1 Şubat 2016 Pazartesi

Ada Kitap Yorumu

Herkese merhaba! Yeniden buralara dönmek çok güzel :)

Ada, Yabancı Yayınları'nın çıktığı andan itibaren en çok ses getiren ve merak edilen kitaplarından biriydi benim gözlemlerime göre. Peki abartıldığı kadar var mıydı? Bence kesinlikle evet!


Önce konu hakkında fikriniz olması için arka kapak yazısını paylaşıyorum



"Tamam, İşte durum şu. Buraya ergenlik yıllarındayken, on üç on dokuz yaş arası bir yerde geliyorsun. Bir yılın var. Ya bir kapı yakalarsın ya da..." Durdu, safir gözleri alevler içindeydi, kendisi tutuşacak zannettim. "Ya da?" diye bastırdım. "Ölürsün." Gizemli Nil Adası'nda kurallar belliydi. Bir yılınız vardı. Kaçmak ya da hayatta kalmak için tam 365 gün.
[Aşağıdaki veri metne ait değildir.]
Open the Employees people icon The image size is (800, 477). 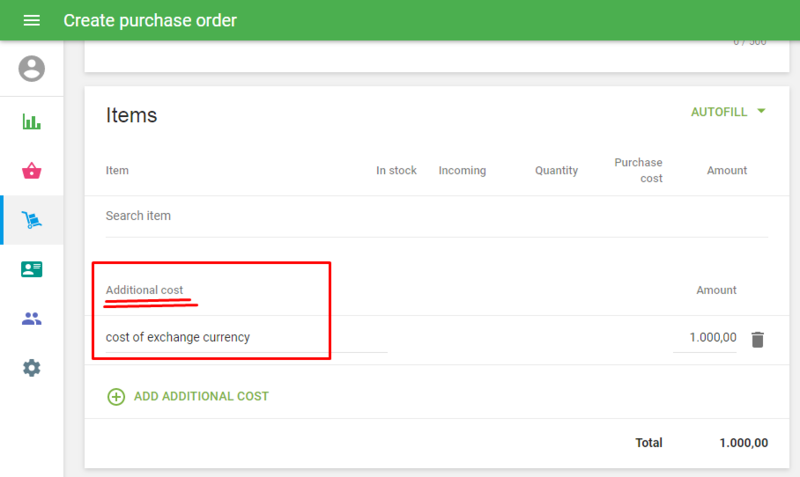pos(32,319)
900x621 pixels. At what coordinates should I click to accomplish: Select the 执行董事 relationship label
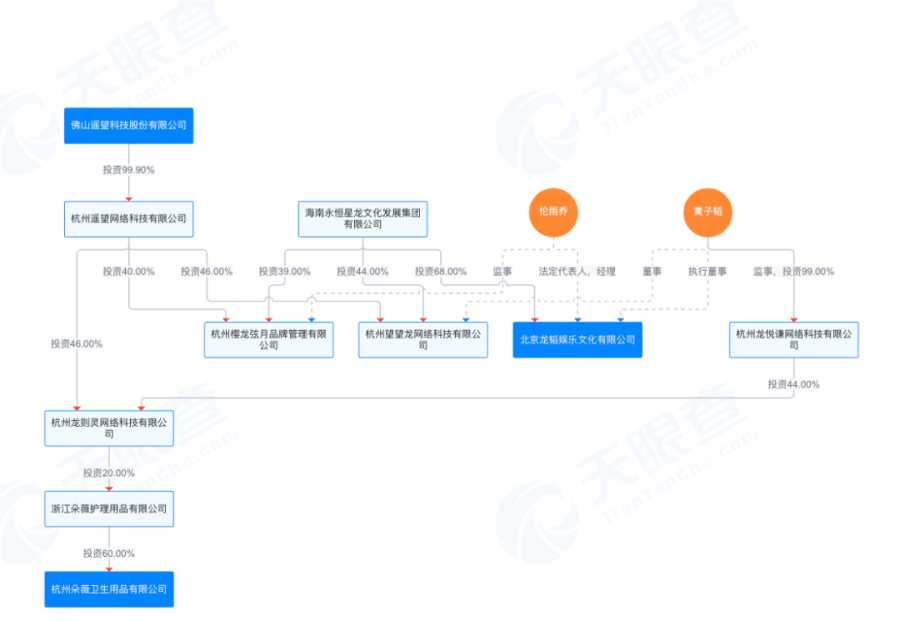point(707,271)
On yedi yaşındaki Charley kuralları bilmiyordu. Hatta nerede olduğundan bile haberi yoktu. Hatırladığı son şey sıcak hava ve kendinden geçtiğiydi. Uyandığındaysa kayalık bir arazide çırılçıplaktı. Kaybolmuş ve yalnız hisseden Charley, adada uzun süre hiçbir insana rastlamamıştı, ta ki gençlerin lideri Thad ile karşılaşana kadar. Artık, adadan kaçmanın ne kadar zor olduğunu öğrenmişti… ve tabii bir de âşık olmanın. Thad'in zamanı doluyordu ve Charley, geleceklerini kurtarabilmek için önce Thad'i kurtarması gerektiğini fark etmişti. Ancak tehlikelerle dolu bu adada en büyük tehdit zamandı!

İşte böyle :)

Kitap, baştaki birkaç sayfayı saymazsak ana karakterimiz Charley'nin adadaki ilk günleriyle başlıyor. İlerleyen zamanlarda Charley, kendini Nil Adası'na düşen diğer kişilerin arasında buluyor. 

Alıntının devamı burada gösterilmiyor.